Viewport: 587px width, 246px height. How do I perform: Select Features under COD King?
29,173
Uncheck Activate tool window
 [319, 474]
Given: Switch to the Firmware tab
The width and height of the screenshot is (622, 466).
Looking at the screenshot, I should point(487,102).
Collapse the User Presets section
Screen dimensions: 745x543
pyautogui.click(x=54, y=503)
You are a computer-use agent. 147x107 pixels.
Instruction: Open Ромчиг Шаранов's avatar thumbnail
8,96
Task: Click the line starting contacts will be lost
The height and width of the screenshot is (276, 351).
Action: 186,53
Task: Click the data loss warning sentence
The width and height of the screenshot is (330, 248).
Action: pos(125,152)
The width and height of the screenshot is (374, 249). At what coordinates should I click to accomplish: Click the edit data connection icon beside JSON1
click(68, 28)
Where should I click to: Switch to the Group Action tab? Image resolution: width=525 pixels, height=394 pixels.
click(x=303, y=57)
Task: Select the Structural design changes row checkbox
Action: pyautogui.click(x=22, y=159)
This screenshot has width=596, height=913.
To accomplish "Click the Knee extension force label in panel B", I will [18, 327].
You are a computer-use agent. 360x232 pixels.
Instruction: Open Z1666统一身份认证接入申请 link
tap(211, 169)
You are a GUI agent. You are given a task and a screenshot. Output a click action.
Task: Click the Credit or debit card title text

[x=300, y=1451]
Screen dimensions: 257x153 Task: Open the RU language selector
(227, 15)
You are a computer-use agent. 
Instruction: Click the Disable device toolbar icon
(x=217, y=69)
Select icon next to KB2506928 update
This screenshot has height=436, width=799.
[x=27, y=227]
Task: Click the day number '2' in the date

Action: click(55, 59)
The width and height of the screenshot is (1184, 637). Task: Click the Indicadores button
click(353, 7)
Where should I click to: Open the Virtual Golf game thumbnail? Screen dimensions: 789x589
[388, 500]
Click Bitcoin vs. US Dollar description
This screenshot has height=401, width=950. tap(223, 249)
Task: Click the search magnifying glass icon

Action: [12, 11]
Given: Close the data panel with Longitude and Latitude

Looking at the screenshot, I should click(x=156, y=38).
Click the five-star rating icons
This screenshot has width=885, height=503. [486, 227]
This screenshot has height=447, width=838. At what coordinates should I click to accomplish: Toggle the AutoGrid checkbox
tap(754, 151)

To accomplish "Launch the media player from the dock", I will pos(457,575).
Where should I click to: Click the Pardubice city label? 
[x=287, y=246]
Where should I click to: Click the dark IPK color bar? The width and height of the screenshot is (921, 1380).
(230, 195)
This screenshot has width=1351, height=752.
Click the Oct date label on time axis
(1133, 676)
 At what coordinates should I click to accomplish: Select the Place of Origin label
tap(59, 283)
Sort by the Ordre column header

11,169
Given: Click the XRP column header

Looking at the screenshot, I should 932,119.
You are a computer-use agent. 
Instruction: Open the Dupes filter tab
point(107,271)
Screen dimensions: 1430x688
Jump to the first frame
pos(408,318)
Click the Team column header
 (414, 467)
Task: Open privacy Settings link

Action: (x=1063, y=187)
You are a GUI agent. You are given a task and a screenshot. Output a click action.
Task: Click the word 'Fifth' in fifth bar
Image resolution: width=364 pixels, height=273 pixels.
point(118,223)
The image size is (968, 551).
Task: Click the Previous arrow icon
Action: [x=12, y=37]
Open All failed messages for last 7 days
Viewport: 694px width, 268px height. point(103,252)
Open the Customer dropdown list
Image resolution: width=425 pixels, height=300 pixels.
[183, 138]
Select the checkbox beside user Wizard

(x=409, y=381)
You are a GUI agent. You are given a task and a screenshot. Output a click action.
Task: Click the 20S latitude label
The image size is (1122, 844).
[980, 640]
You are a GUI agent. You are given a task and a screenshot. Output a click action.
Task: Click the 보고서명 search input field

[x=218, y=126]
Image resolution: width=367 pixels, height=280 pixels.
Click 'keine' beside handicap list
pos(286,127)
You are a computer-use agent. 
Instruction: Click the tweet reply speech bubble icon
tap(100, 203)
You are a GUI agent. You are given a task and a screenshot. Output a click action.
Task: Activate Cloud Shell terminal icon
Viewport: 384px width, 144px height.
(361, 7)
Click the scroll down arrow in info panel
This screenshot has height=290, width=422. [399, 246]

* * *

> EXERCISE INSTRUCTIONS: Taking the records from the top, repeat each line exactly until you have repeated the line that contains "Task: Click the line".

> WRITTEN RESPONSE:
Viewport: 587px width, 246px height. How do I perform: Select Features under COD King?
29,173
Uncheck Activate tool window
 [319, 474]
Given: Switch to the Firmware tab
The width and height of the screenshot is (622, 466).
Looking at the screenshot, I should point(487,102).
Collapse the User Presets section
Screen dimensions: 745x543
pyautogui.click(x=54, y=503)
You are a computer-use agent. 147x107 pixels.
Instruction: Open Ромчиг Шаранов's avatar thumbnail
8,96
Task: Click the line starting contacts will be lost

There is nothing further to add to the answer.